START Task input

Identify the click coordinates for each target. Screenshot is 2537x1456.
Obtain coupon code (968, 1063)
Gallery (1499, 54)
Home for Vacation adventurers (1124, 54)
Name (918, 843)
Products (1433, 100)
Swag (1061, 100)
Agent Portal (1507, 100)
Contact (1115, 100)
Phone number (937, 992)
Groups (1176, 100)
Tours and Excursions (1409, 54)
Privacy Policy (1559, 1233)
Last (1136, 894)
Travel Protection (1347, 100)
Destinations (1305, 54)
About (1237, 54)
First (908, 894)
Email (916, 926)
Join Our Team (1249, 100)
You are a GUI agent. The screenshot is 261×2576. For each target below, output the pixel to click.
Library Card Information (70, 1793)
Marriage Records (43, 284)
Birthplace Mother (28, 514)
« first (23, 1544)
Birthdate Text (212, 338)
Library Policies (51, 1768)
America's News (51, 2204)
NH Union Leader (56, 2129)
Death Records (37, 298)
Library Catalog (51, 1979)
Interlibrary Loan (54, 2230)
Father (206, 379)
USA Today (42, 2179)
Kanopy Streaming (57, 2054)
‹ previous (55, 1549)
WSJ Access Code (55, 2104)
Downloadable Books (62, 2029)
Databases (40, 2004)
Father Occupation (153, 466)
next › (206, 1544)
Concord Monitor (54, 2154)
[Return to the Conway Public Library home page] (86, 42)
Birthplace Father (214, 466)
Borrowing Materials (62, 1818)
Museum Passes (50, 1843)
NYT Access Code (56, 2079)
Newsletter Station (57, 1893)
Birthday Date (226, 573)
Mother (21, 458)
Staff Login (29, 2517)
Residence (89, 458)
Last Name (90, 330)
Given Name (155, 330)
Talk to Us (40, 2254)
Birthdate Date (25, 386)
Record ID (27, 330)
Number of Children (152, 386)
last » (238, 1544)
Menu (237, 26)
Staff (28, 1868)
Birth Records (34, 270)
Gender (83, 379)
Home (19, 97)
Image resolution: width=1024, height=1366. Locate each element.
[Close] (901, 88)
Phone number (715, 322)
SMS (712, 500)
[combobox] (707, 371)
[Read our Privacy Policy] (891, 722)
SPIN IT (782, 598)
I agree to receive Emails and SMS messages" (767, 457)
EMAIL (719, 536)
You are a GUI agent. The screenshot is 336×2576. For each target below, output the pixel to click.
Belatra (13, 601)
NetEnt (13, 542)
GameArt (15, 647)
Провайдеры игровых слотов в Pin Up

END Task input

» What you will do
Would you copy all lines in the records where the string "Father" appears?

» Result of the task
Father (206, 379)
Father Occupation (153, 466)
Birthplace Father (214, 466)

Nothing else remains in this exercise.